3) Russia and the Gulf States
Russia has been denied a military base in Djibouti under the context of Djibouti not seeking to become a battleground for a proxy war between competing nations. This is already becoming the case. Russia has a military footprint in Sudan and Eritrea. It seeks to establish Russian geopolitical spheres of influence in the region and looking to set up a base in Berbera, Somalia.

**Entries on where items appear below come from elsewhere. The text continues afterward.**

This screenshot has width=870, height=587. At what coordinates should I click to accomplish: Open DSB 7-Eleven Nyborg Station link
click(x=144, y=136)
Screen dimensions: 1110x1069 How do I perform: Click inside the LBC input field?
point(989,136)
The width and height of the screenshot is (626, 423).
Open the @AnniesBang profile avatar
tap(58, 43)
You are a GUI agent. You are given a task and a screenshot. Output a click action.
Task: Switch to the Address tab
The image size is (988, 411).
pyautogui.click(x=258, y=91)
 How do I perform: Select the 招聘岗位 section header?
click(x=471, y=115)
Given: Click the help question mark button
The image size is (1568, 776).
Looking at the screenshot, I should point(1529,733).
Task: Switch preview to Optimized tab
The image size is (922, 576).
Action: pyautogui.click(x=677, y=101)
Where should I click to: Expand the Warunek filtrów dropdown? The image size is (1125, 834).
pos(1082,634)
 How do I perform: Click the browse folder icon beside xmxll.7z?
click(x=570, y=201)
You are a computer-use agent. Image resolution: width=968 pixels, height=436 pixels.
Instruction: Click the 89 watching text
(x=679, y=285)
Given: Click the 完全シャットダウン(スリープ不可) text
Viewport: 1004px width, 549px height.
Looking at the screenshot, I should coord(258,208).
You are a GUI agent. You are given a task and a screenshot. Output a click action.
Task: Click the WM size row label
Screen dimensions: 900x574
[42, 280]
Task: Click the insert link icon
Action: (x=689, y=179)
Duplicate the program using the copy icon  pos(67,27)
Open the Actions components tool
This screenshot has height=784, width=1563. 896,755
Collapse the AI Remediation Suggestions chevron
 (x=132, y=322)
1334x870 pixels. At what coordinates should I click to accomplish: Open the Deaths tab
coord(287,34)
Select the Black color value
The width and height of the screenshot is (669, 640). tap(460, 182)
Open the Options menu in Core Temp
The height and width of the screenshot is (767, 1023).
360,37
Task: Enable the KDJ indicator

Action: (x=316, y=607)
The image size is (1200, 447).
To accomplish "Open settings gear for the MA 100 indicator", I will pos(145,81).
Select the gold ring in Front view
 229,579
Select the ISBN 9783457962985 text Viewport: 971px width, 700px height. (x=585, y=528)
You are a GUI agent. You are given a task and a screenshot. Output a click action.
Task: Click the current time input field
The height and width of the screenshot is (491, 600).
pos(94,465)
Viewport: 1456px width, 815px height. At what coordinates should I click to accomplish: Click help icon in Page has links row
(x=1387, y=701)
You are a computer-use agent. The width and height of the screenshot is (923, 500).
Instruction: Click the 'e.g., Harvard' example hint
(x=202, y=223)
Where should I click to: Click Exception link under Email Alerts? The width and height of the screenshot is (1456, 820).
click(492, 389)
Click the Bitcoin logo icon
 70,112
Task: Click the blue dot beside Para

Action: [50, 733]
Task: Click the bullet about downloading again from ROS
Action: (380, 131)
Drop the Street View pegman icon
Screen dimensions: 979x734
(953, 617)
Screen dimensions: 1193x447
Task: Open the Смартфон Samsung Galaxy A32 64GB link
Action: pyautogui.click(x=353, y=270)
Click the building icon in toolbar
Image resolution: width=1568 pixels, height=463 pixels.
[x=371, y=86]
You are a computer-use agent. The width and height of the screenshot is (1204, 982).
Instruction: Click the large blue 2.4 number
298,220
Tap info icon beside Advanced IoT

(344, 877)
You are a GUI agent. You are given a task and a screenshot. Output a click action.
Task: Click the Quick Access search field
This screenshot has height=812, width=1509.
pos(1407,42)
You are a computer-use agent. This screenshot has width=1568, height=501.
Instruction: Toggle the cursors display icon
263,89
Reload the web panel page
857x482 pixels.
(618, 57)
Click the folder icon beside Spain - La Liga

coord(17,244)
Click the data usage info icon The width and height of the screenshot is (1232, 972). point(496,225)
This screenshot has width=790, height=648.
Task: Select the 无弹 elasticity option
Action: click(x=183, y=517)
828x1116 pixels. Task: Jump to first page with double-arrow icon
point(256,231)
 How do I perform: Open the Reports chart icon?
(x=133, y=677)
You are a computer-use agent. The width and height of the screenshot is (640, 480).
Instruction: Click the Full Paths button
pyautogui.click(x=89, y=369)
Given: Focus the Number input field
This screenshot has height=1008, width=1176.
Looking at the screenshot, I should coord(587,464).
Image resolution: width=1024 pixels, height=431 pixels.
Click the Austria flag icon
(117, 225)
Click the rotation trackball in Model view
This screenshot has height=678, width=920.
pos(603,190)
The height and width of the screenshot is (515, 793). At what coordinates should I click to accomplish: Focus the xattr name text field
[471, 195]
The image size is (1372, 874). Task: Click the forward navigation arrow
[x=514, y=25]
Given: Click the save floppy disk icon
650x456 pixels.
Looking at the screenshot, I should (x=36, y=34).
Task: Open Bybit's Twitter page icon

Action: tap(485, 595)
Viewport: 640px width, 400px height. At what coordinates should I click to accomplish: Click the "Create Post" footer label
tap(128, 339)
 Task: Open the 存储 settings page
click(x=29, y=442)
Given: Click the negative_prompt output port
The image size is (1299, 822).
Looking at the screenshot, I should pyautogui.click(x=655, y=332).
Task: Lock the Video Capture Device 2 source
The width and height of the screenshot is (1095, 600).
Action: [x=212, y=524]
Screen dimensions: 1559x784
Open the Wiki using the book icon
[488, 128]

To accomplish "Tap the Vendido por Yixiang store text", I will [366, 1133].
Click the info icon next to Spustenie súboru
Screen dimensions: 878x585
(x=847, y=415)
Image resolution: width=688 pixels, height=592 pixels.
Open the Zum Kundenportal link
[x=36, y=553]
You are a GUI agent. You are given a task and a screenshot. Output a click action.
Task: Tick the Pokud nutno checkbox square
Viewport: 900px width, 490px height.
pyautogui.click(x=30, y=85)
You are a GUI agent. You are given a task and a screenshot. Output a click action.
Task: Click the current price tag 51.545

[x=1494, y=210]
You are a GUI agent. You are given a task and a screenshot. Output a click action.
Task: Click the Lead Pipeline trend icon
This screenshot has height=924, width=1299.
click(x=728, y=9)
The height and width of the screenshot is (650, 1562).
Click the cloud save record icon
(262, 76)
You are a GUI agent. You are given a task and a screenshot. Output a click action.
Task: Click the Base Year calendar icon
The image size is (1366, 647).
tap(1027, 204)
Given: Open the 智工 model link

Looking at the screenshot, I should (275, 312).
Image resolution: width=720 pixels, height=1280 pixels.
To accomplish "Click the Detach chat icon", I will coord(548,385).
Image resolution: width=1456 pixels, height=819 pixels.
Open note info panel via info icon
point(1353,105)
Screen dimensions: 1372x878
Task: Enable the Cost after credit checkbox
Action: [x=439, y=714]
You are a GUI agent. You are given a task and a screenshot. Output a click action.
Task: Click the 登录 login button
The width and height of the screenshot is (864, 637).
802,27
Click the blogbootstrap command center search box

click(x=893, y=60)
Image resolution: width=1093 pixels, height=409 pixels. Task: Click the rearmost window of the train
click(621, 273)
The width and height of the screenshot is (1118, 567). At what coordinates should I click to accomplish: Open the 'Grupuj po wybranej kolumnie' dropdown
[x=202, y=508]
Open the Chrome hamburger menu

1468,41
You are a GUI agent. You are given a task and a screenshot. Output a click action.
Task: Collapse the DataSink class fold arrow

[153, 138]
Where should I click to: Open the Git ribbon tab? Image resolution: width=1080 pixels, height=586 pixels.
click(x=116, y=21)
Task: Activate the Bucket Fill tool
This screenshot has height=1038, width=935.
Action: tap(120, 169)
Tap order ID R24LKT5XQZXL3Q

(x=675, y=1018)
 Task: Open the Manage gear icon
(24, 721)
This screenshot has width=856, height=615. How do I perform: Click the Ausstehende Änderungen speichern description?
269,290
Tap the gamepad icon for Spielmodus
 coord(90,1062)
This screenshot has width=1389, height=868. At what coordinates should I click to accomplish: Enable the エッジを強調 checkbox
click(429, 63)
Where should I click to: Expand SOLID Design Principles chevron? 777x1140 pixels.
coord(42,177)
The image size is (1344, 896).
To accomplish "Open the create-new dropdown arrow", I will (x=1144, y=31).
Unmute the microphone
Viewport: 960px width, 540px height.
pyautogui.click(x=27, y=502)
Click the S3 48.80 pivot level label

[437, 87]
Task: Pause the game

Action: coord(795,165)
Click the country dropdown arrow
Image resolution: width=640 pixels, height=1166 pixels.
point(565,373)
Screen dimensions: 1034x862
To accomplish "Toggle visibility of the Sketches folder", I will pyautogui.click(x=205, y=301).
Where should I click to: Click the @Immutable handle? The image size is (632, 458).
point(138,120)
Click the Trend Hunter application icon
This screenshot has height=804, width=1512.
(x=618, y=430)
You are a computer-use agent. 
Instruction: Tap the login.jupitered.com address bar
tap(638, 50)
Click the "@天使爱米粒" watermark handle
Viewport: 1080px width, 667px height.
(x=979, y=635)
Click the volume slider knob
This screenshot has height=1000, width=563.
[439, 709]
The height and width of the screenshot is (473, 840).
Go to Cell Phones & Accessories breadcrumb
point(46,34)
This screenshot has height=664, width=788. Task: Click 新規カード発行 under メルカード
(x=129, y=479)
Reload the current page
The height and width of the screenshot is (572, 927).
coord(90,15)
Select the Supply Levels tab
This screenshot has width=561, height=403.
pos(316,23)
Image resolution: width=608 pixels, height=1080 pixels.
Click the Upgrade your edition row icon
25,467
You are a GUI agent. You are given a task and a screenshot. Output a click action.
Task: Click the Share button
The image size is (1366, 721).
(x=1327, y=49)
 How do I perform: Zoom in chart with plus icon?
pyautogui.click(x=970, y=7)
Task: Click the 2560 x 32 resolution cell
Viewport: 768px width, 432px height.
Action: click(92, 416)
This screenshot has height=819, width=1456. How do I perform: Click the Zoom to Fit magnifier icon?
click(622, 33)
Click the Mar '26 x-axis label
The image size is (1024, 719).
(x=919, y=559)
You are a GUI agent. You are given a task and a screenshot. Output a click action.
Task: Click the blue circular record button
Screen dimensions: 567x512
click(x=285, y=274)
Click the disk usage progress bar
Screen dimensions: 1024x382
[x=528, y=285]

Saudi Arabia is also seeking to establish a base in Djibouti. Yet, it would face limitations in expanding its influence in the country due to Djibouti’s tensions with the U.A.E., a Saudi ally, over the previous militarisation attempt of the Dolareh port. The attempt resulted in Emirati troops being removed from the country.
4) NATO Presence
Italy and France both have military bases in Djibouti, providing regional support for AFRICOM. The partnership also boosts intelligence collection and sharing which benefits U.S. interests in the region. German and U.K. forces are also present. NATO forces strengthen AFRICOM’s presence. Simultaneously, a reduction of AFRICOM’s footprint would also inadvertently severely affect the capabilities of allies in the region. This would result in advantageous conditions for China and Russia.
1) Chinese Hegemony Scenario
Considering current trends, it is a likely forecast that China will increase its strategic strength in Djibouti and undermine AFRICOM presence. This is based on the extent of existing economic and infrastructure ties and the high likelihood that these will intensify. It is also likely that the Chinese military maneuvering, to disrupt U.S. modus operandi in the Indian Ocean, will increase in the second half of the decade as China increases its military capacity.
Failure to increase AFRICOM funding or an actual decrease in funding will limit the strategic benefits of the U.S. base. Between 2008-2019 there has been an increase in imports from the U.S., but the trade balance is decreasing which may limit the perceived benefits of the U.S.-Djibouti partnership. Djibouti’s political inclination sides towards China, thus limiting U.S. partnership.
This scenario is possible as China avoids an all-out conflict with AFRICOM, which itself fails to embrace hybrid warfare to the same degree of success.
2) AFRICOM Surge Scenario
There is an even chance that U.S. strategic goals will consider the significance of AFRICOM’s presence in Djibouti and increase its budget and footprint. This will limit the growth of China if coupled with closer military cooperation and trade agreements. Investment and loans on more favorable terms will entice future cooperation with other African nations while limiting Chinese and Russian expansion. This would strengthen U.S. interests while to a degree, containing Chinese and Russian ones. Investment and loans on more favorable terms will entice future African nation cooperation.
3) Worst Case Scenario
Conflicting interests and lack of dialogue between the U.S. and competing nations escalate and an incident, such as laser targeting, causes an international crisis. Conflict in the region has instability reverberations on a wide scale and existing military assets suffer heavy casualties. A South China Sea crisis would likely impact the stability in the Indian Ocean, raising the likelihood of conflict for AFRICOM.
This is a highly unlikely but not impossible scenario.
It is likely that some aspects will materialize in the mentioned scenarios to a degree while some will not. AFRICOM is likely under an existential threat by the end of the time scale provided. This is more likely not to be through military force but strategic maneuvering from China if current issues are not addressed.